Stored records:
- - - -
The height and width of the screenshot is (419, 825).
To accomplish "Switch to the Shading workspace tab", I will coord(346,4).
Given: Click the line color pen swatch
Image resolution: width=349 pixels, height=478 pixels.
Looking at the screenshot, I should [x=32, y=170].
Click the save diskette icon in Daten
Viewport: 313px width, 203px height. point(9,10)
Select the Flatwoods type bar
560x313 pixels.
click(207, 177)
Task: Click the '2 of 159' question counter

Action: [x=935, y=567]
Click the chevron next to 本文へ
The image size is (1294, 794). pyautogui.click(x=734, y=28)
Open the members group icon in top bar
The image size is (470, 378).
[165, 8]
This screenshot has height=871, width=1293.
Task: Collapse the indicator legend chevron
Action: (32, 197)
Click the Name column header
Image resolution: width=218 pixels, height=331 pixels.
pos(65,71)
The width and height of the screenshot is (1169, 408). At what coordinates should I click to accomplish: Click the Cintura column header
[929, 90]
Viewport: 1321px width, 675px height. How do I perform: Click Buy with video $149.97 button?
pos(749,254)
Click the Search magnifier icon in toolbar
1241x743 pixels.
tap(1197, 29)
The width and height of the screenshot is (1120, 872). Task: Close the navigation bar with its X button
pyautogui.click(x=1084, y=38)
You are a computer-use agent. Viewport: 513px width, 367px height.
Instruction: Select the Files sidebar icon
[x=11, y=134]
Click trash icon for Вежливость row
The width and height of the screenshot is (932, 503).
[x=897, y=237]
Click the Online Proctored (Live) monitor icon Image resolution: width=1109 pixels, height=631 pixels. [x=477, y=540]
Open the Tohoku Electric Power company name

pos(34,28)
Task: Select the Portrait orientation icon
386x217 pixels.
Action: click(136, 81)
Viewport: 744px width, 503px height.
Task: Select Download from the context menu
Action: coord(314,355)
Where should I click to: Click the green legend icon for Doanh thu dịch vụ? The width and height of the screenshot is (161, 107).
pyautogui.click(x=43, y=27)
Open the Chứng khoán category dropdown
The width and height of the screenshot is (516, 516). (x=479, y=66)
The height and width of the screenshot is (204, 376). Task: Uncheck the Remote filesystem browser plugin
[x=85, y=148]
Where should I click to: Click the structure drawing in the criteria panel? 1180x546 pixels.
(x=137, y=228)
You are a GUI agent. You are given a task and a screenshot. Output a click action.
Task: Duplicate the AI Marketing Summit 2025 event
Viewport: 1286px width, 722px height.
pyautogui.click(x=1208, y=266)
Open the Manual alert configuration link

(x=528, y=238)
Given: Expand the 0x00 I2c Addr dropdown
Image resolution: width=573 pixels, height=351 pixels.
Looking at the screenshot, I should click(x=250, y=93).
- - - -
HOW TO COMPLETE THIS TASK — The entries shown above should be duplicated exactly.

TASK RESULT —
The height and width of the screenshot is (419, 825).
To accomplish "Switch to the Shading workspace tab", I will coord(346,4).
Given: Click the line color pen swatch
Image resolution: width=349 pixels, height=478 pixels.
Looking at the screenshot, I should [x=32, y=170].
Click the save diskette icon in Daten
Viewport: 313px width, 203px height. point(9,10)
Select the Flatwoods type bar
560x313 pixels.
click(207, 177)
Task: Click the '2 of 159' question counter

Action: [x=935, y=567]
Click the chevron next to 本文へ
The image size is (1294, 794). pyautogui.click(x=734, y=28)
Open the members group icon in top bar
The image size is (470, 378).
[165, 8]
This screenshot has height=871, width=1293.
Task: Collapse the indicator legend chevron
Action: (32, 197)
Click the Name column header
Image resolution: width=218 pixels, height=331 pixels.
pos(65,71)
The width and height of the screenshot is (1169, 408). At what coordinates should I click to accomplish: Click the Cintura column header
[929, 90]
Viewport: 1321px width, 675px height. How do I perform: Click Buy with video $149.97 button?
pos(749,254)
Click the Search magnifier icon in toolbar
1241x743 pixels.
tap(1197, 29)
The width and height of the screenshot is (1120, 872). Task: Close the navigation bar with its X button
pyautogui.click(x=1084, y=38)
You are a computer-use agent. Viewport: 513px width, 367px height.
Instruction: Select the Files sidebar icon
[x=11, y=134]
Click trash icon for Вежливость row
The width and height of the screenshot is (932, 503).
[x=897, y=237]
Click the Online Proctored (Live) monitor icon Image resolution: width=1109 pixels, height=631 pixels. [x=477, y=540]
Open the Tohoku Electric Power company name

pos(34,28)
Task: Select the Portrait orientation icon
386x217 pixels.
Action: click(136, 81)
Viewport: 744px width, 503px height.
Task: Select Download from the context menu
Action: coord(314,355)
Where should I click to: Click the green legend icon for Doanh thu dịch vụ? The width and height of the screenshot is (161, 107).
pyautogui.click(x=43, y=27)
Open the Chứng khoán category dropdown
The width and height of the screenshot is (516, 516). (x=479, y=66)
The height and width of the screenshot is (204, 376). Task: Uncheck the Remote filesystem browser plugin
[x=85, y=148]
Where should I click to: Click the structure drawing in the criteria panel? 1180x546 pixels.
(x=137, y=228)
You are a GUI agent. You are given a task and a screenshot. Output a click action.
Task: Duplicate the AI Marketing Summit 2025 event
Viewport: 1286px width, 722px height.
pyautogui.click(x=1208, y=266)
Open the Manual alert configuration link

(x=528, y=238)
Given: Expand the 0x00 I2c Addr dropdown
Image resolution: width=573 pixels, height=351 pixels.
Looking at the screenshot, I should click(x=250, y=93).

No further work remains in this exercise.